DATA EXTRACT Block Start
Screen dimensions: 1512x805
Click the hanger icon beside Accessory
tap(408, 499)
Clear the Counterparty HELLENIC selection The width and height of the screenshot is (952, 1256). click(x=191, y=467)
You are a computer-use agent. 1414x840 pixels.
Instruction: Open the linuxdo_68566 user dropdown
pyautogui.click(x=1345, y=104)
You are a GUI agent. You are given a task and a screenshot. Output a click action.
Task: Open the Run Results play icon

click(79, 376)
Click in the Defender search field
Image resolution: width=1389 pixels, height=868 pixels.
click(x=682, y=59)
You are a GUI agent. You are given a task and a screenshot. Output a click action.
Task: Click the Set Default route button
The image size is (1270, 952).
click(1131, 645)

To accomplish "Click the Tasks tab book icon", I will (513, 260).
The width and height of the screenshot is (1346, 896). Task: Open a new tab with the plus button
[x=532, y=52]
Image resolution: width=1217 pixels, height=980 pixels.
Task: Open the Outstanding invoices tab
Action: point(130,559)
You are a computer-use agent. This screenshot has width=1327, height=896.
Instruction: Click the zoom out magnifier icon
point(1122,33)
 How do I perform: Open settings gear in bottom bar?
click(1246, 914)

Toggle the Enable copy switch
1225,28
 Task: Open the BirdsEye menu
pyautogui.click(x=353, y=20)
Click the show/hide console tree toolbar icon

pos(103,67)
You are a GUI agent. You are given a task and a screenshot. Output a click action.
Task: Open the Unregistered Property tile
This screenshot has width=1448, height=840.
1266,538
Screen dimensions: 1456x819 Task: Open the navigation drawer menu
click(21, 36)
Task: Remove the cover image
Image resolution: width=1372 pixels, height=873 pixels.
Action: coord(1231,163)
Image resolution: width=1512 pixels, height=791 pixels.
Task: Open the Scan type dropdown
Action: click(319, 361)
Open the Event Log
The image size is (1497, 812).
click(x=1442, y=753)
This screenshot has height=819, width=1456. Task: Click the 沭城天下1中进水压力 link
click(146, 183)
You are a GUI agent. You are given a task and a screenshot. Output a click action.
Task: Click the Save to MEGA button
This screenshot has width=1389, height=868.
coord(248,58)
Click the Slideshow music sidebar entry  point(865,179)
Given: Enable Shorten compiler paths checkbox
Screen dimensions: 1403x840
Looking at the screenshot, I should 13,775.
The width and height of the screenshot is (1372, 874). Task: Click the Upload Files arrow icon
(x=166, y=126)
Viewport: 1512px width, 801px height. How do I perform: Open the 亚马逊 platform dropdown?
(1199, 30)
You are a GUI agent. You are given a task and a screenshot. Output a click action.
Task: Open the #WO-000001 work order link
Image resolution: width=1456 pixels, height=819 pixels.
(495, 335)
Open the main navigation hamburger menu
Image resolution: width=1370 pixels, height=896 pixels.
DATA EXTRACT Block End
EXERCISE PROMPT:
Would you please copy every line of the data exactly?

REPLY TO THE EXERCISE:
Screen dimensions: 1512x805
Click the hanger icon beside Accessory
tap(408, 499)
Clear the Counterparty HELLENIC selection The width and height of the screenshot is (952, 1256). click(x=191, y=467)
You are a computer-use agent. 1414x840 pixels.
Instruction: Open the linuxdo_68566 user dropdown
pyautogui.click(x=1345, y=104)
You are a GUI agent. You are given a task and a screenshot. Output a click action.
Task: Open the Run Results play icon

click(79, 376)
Click in the Defender search field
Image resolution: width=1389 pixels, height=868 pixels.
click(x=682, y=59)
You are a GUI agent. You are given a task and a screenshot. Output a click action.
Task: Click the Set Default route button
The image size is (1270, 952).
click(1131, 645)

To accomplish "Click the Tasks tab book icon", I will (513, 260).
The width and height of the screenshot is (1346, 896). Task: Open a new tab with the plus button
[x=532, y=52]
Image resolution: width=1217 pixels, height=980 pixels.
Task: Open the Outstanding invoices tab
Action: point(130,559)
You are a computer-use agent. This screenshot has width=1327, height=896.
Instruction: Click the zoom out magnifier icon
point(1122,33)
 How do I perform: Open settings gear in bottom bar?
click(1246, 914)

Toggle the Enable copy switch
1225,28
 Task: Open the BirdsEye menu
pyautogui.click(x=353, y=20)
Click the show/hide console tree toolbar icon

pos(103,67)
You are a GUI agent. You are given a task and a screenshot. Output a click action.
Task: Open the Unregistered Property tile
This screenshot has width=1448, height=840.
1266,538
Screen dimensions: 1456x819 Task: Open the navigation drawer menu
click(21, 36)
Task: Remove the cover image
Image resolution: width=1372 pixels, height=873 pixels.
Action: coord(1231,163)
Image resolution: width=1512 pixels, height=791 pixels.
Task: Open the Scan type dropdown
Action: click(319, 361)
Open the Event Log
The image size is (1497, 812).
click(x=1442, y=753)
This screenshot has height=819, width=1456. Task: Click the 沭城天下1中进水压力 link
click(146, 183)
You are a GUI agent. You are given a task and a screenshot. Output a click action.
Task: Click the Save to MEGA button
This screenshot has width=1389, height=868.
coord(248,58)
Click the Slideshow music sidebar entry  point(865,179)
Given: Enable Shorten compiler paths checkbox
Screen dimensions: 1403x840
Looking at the screenshot, I should 13,775.
The width and height of the screenshot is (1372, 874). Task: Click the Upload Files arrow icon
(x=166, y=126)
Viewport: 1512px width, 801px height. How do I perform: Open the 亚马逊 platform dropdown?
(1199, 30)
You are a GUI agent. You are given a task and a screenshot. Output a click action.
Task: Open the #WO-000001 work order link
Image resolution: width=1456 pixels, height=819 pixels.
(495, 335)
Open the main navigation hamburger menu
Image resolution: width=1370 pixels, height=896 pixels.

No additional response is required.